Le classi politiche di ogni dove sono in crisi. È una crisi che riguarda il personale politico, le idee e le strategie, le forme della rappresentanza. Lo stacco netto con le leadership del secondo dopoguerra è evidente, il confronto impietoso. Persino in paesi come l’Italia dove la classe politica di governo non ha mai brillato per chiarezza degli obiettivi generali, salvo quello della conservazione del proprio potere.
Eppure le linee guida di una buona politica sono semplici da indicare, molto meno da seguire: implementare le migliori tecnologie, diminuire i costi ed espandere il mercato, abbassare le spese generali dello Stato. Anche se queste linee guida fossero state davvero perseguite nel nostro paese, come anche in altri, non si è tenuto abbastanza conto delle disuguaglianze sociali che si andavano approfondendo e dei paradossi che accompagnavano gli indubbi progressi.
Insomma, sarà banale ribadirlo ma le cause della crisi sono ben più profonde. L’enorme progresso tecnologico, l’apoteosi elettronica degli ultimi trent’anni, non solo non ha sciolto le contraddizioni sociali e culturali alla base del capitalismo, ma le ha aggravate e le sta esasperando sempre di più. Gli aspetti più rimarchevoli sono la disoccupazione di massa e la promozione del cretinismo, sia generale che di selezione.
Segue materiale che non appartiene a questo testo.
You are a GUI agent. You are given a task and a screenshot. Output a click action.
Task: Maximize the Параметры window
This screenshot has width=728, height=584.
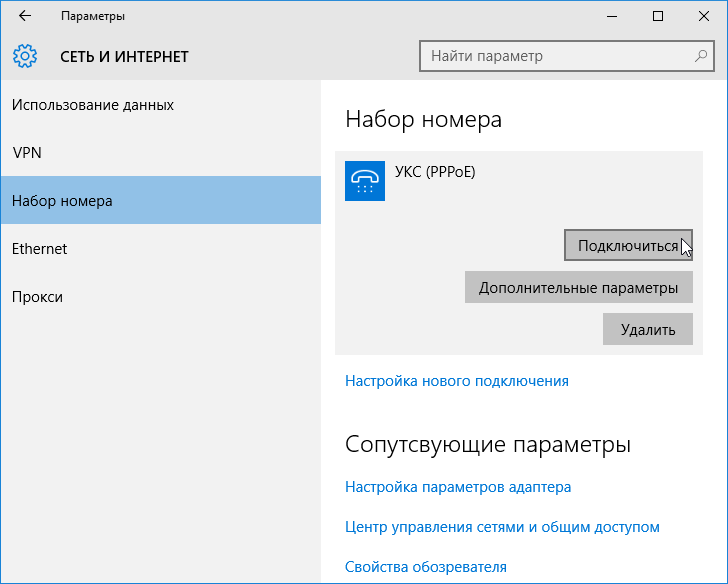tap(657, 16)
Per il resto abbiamo ben chiare le ambizioni unilaterali del grande capitale e i suoi rapporti con la politica. Nonostante l’enorme produzione legislativa abbiamo raggiunto il punto più basso della regolamentazione economica, le strutture societarie hanno labirinti degni di Minosse, le multinazionali evadono come meglio è consentito fare, e per loro natura non hanno alcun interesse di natura generale e sono favorevoli all’anomia.
Da molto tempo è noto che il capitalismo sa produrre tante cose, anche inutili e di fantasia, ma lasciato a se stesso non sa distribuirle. Tuttavia, se c’è chi pensa, e sono tanti, che sia sufficiente ridistribuire meglio attraverso la fiscalità, vuol dire che non conosce il capitalismo da vicino, tanto più in questa fase storica.
Le economie di scala hanno raggiunto il loro limite, i prezzi delle materie prime sono in calo o in caduta libera, surplus ovunque, le scappatoie fiscali, il denaro a basso costo e gli escamotage monetari hanno il fiato corto (la stampa di biglietti di carta colorata diventerà ingestibile). Avremo crollo dei corsi azionari e obbligazionari, strette sui crediti (il debito privato sta scoppiando ovunque), caduta del potere d’acquisto, erosione dei risparmi, ansia e panico.
Sarà colpa del virus, ma questo lasciamolo dire a giornalisti, economisti, psicologi e rotariani (il rimedio, c’è da scommetterci, sarà quello di far lievitare i prezzi interni). Che non è più tempo di radiose statistiche, l’avevamo capito da un pezzo. Tutto ciò era già ben presente prima, poiché nei suoi elementi sostanziali non è una crisi nuova, e antiche sono le leggi su cui muove il capitalismo nel suo procedere.
Non si può pensare di promuovere un’alternativa politico-economica sulla base delle logore ricette del liberismo e della sua rigida devozione agli interessi privatistici, o del vecchio riformismo (men che meno ipotizzare qualcosa con gli slogan della terza o quarta internazionale), e però ci si dovrà inventare qualcosa se non si vuol finire di farsi molto male. Com’è già successo in passato, mi pare.
"Gli aspetti più rimarchevoli sono la disoccupazione di massa e la promozione del cretinismo, sia generale che di selezione." Complimenti per l'osservazione.